Treatment of internuclear ophthalmoparesis in multiple sclerosis with fampridine: A randomized double-blind, placebo-controlled cross-over trial

Abstract

Aim: To examine whether the velocity of saccadic eye movements in internuclear ophthalmoparesis (INO) improves with fampridine treatment in patients with multiple sclerosis (MS). Methods: Randomized, double-blind, placebo-controlled, cross-over trial with fampridine in patients with MS and INO. Horizontal saccades were recorded at baseline and at multiple time points post-dose. Main outcome measures were the change of peak velocity versional dysconjugacy index (PV-VDI) and first-pass amplitude VDI (FPA-VDI). Both parameters were compared between fampridine and placebo using a mixed model analysis of variance taking patients as their own control. Pharmacokinetics was determined by serial blood sampling. Results: Thirteen patients had a bilateral and 10 had a unilateral INO. One patient had an INO of abduction (posterior INO of Lutz) and was excluded.

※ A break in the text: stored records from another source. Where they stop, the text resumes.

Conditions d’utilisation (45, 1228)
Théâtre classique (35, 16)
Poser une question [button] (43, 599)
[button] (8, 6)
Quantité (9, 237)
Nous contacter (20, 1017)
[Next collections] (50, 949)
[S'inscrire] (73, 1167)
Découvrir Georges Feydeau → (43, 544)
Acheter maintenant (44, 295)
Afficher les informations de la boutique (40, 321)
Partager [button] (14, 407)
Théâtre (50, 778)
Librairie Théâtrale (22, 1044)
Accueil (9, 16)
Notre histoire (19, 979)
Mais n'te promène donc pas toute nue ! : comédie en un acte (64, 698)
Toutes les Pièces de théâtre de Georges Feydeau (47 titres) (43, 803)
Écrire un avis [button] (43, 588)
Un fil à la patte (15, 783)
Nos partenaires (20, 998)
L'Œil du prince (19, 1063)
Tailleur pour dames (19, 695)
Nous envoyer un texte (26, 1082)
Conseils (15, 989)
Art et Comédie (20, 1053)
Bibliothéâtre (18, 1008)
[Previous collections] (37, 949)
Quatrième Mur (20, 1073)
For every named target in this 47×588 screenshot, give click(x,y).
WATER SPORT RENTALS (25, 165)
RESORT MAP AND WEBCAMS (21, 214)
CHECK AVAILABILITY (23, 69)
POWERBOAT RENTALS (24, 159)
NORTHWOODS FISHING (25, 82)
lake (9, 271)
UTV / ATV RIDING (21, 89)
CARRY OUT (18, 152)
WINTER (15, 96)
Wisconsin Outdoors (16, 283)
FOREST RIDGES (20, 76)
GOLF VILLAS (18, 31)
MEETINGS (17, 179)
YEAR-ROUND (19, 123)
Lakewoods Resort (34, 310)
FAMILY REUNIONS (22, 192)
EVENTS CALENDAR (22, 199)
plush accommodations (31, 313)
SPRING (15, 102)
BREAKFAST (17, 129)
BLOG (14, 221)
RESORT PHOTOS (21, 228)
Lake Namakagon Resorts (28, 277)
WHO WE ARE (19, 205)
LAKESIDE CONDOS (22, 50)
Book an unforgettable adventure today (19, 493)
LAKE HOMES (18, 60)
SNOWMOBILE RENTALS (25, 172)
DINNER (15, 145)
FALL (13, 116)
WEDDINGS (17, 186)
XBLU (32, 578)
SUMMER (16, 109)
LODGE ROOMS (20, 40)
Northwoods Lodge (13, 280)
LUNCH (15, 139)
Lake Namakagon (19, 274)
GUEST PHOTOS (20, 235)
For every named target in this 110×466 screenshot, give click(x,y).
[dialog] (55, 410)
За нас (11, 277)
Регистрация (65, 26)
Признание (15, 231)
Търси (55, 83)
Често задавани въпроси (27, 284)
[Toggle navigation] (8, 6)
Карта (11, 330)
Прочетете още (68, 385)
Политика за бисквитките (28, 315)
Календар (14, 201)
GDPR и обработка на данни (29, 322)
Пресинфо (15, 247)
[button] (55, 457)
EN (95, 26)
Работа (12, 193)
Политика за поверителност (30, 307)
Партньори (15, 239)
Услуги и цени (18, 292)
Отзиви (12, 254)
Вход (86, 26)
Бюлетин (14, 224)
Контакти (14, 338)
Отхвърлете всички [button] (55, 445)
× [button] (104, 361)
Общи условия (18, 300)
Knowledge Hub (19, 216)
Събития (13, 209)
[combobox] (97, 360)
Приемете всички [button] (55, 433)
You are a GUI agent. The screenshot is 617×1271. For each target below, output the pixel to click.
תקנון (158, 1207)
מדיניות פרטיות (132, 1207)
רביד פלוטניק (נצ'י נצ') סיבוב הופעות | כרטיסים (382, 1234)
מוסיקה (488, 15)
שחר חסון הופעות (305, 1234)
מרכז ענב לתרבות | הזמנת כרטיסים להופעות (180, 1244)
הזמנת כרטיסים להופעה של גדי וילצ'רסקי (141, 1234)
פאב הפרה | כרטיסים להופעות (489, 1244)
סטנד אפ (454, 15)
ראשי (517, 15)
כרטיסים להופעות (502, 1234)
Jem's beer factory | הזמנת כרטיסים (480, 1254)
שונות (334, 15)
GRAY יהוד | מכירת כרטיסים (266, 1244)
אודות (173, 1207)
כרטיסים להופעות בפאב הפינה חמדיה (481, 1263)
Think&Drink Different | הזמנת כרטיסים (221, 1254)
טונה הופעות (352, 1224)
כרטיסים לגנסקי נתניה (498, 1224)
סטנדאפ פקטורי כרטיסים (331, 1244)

Fampridine significantly reduced both PV-VDI (−17.4%, 95% CI: −22.4%, −12.1%; P < 0.0001) and FPA-VDI (−12.5%, 95% CI: −18.9%, −5.5%; P < 0.01). Pharmacokinetics demonstrated that testing coincided with the average tmax at 2.08 hours (SD 45 minutes). The main adverse event reported after administration of fampridine was dizziness (61%). Conclusion: Fampridine improves saccadic eye movements due to INO in MS. Treatment response to fampridine may gauge patient selection for inclusion to remyelination strategies in MS using saccadic eye movements as primary outcome measure.